--- Your task ---
Please go through the records below and return every line holding the word "Given".

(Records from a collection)
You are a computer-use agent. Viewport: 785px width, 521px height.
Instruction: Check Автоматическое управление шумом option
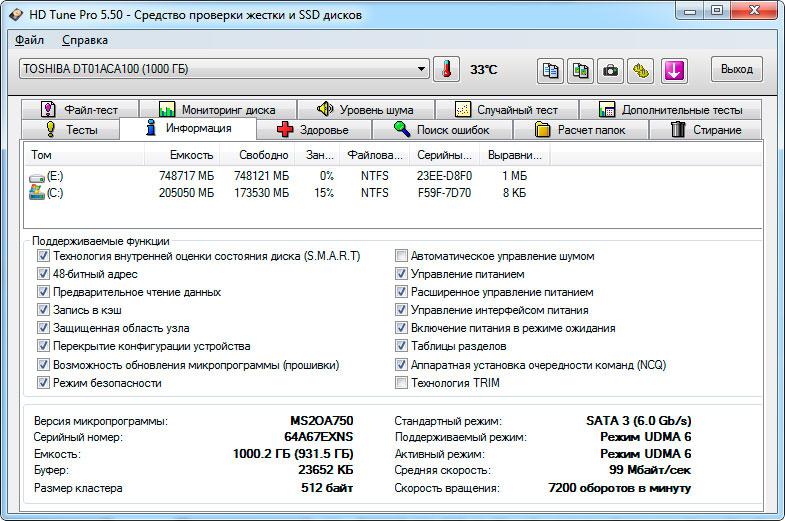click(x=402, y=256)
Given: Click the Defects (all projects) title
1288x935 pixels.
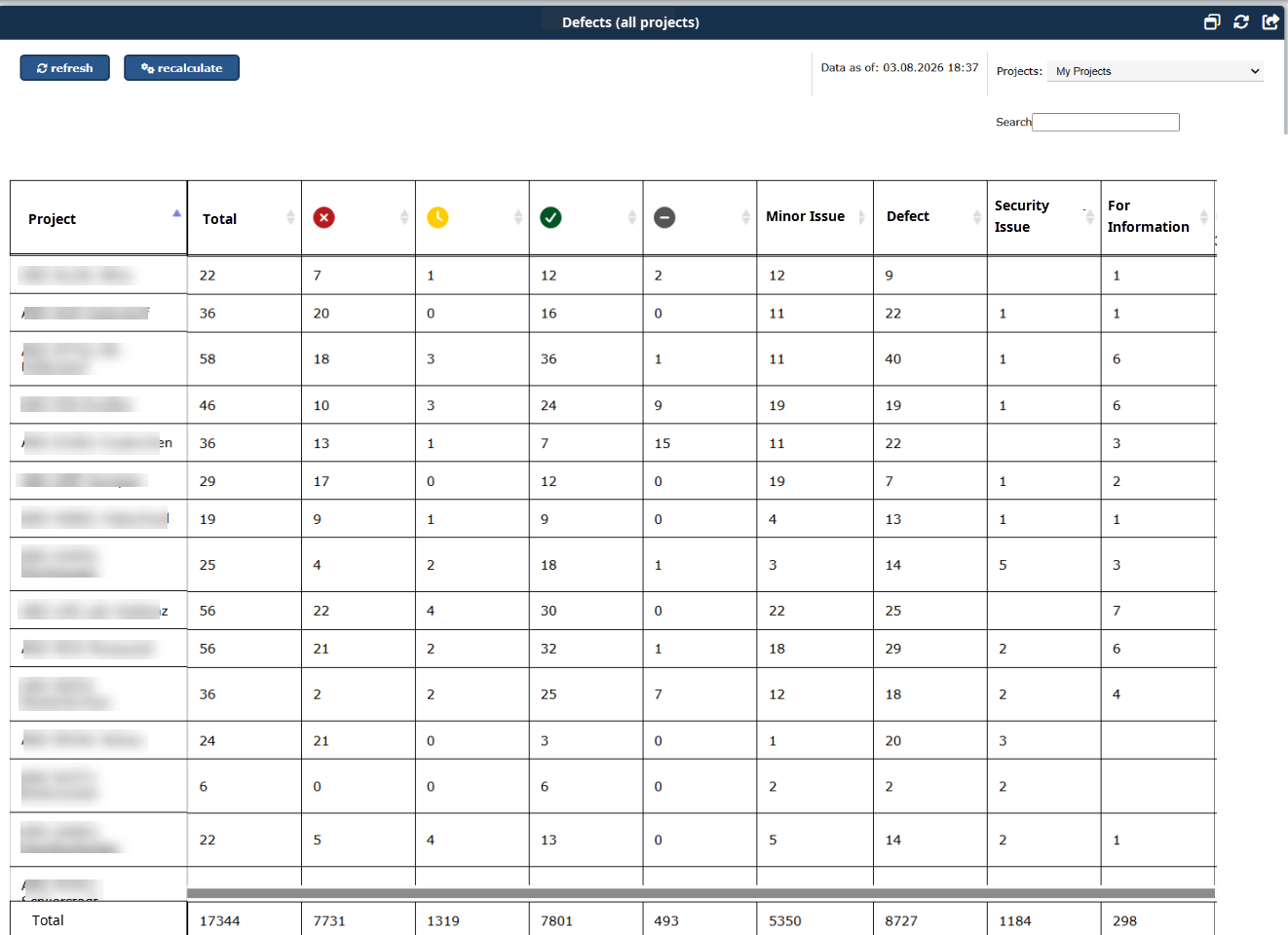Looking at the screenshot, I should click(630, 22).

--

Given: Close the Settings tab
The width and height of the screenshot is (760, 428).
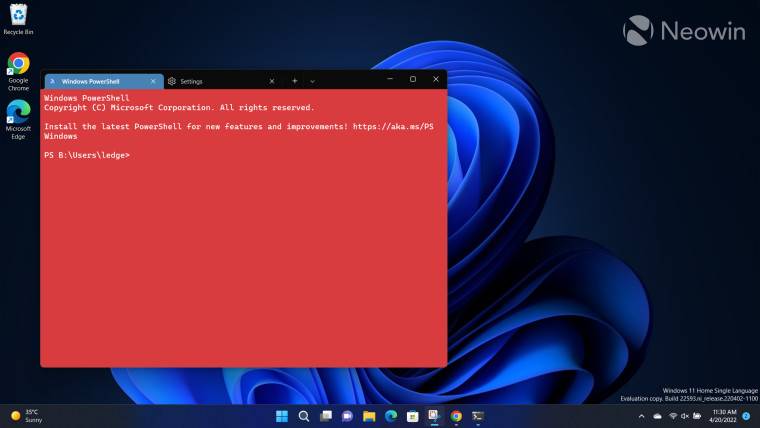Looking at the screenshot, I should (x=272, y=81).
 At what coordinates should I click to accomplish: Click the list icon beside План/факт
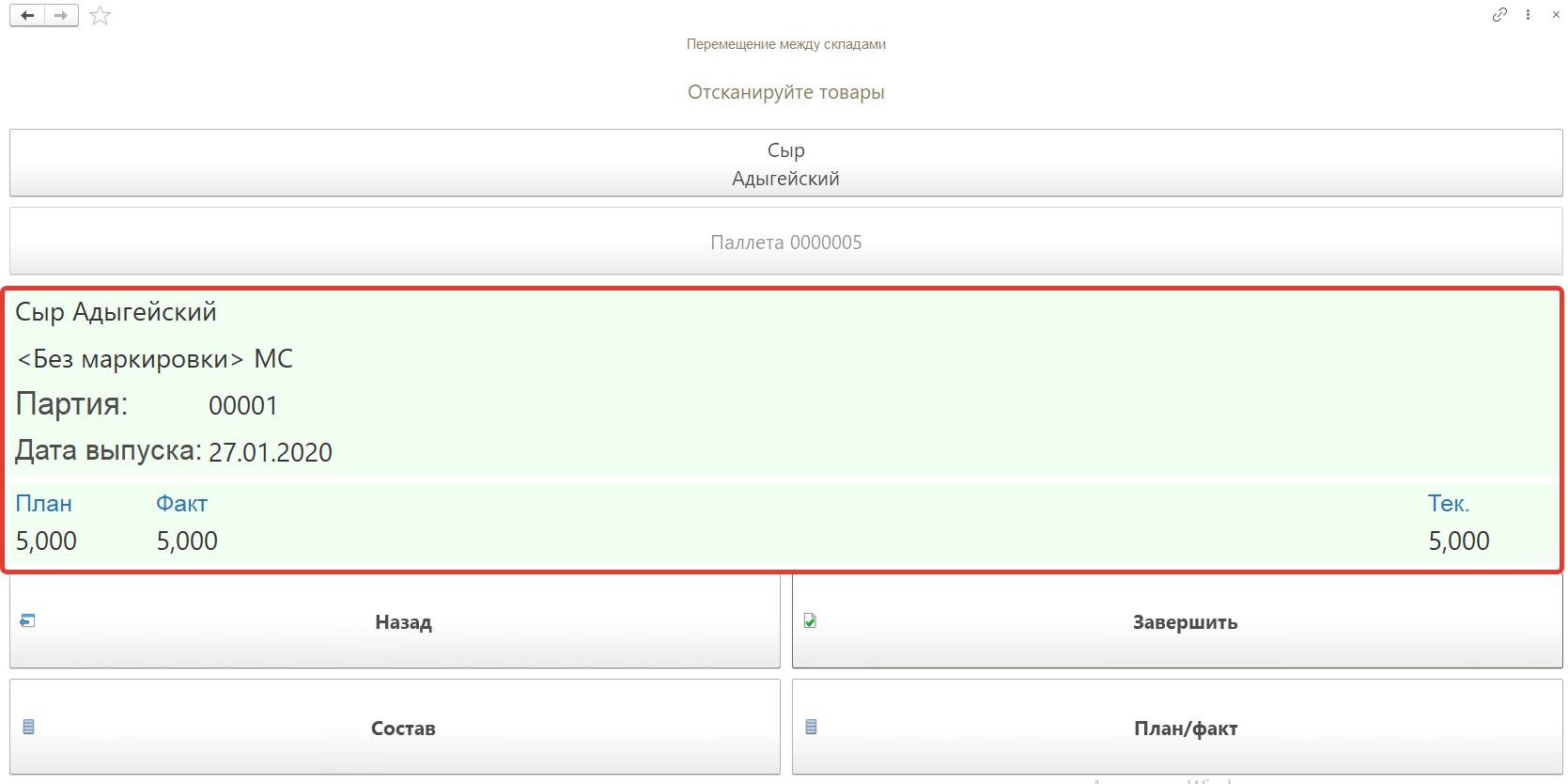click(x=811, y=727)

* * *

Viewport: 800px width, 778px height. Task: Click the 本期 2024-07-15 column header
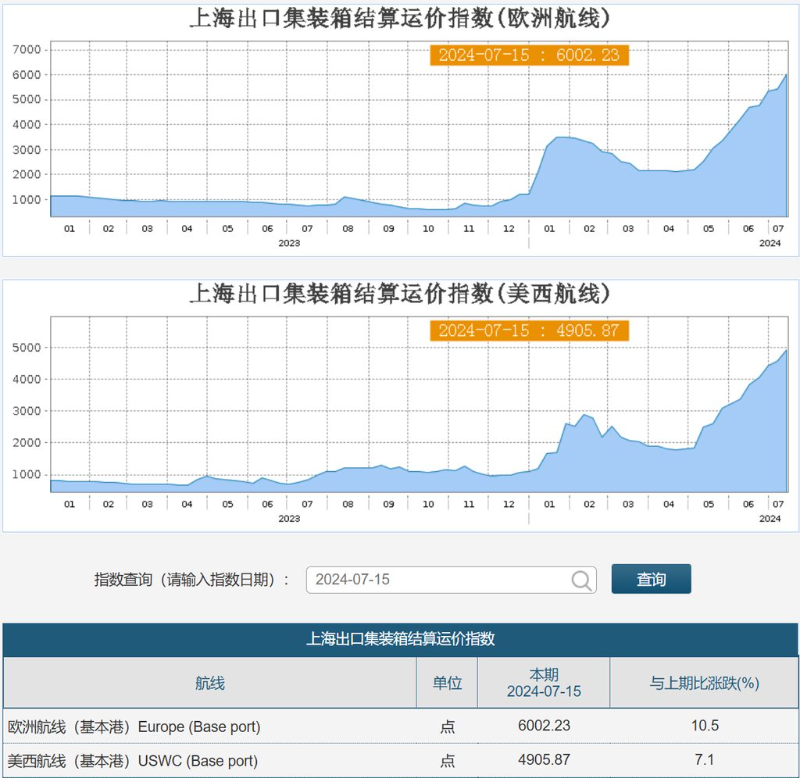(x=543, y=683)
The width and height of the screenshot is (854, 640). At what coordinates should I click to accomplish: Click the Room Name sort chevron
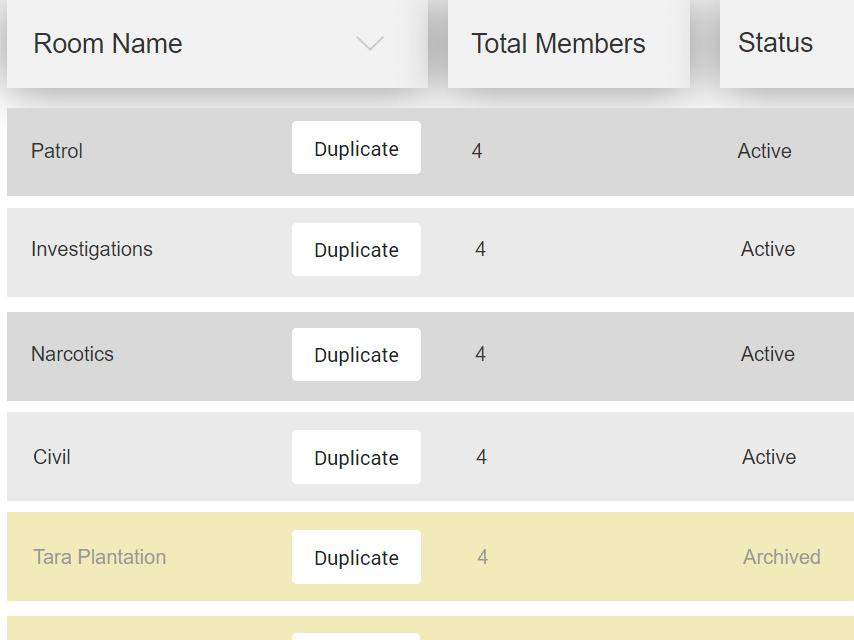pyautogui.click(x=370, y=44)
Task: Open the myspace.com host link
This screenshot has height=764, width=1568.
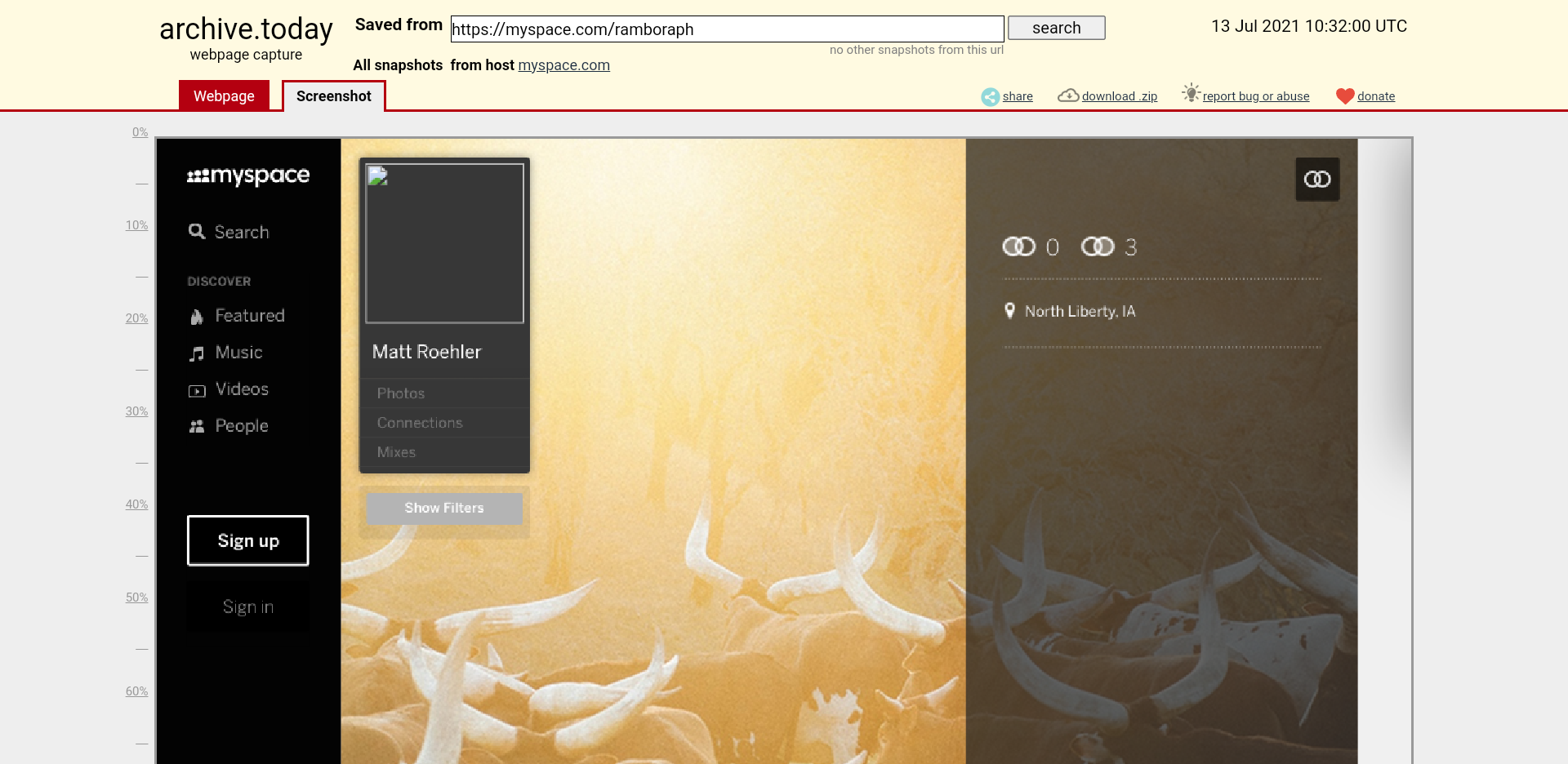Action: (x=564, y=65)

--- Answer space ---
Given: Click the Defects (all projects) title
Given: Close the Settings tab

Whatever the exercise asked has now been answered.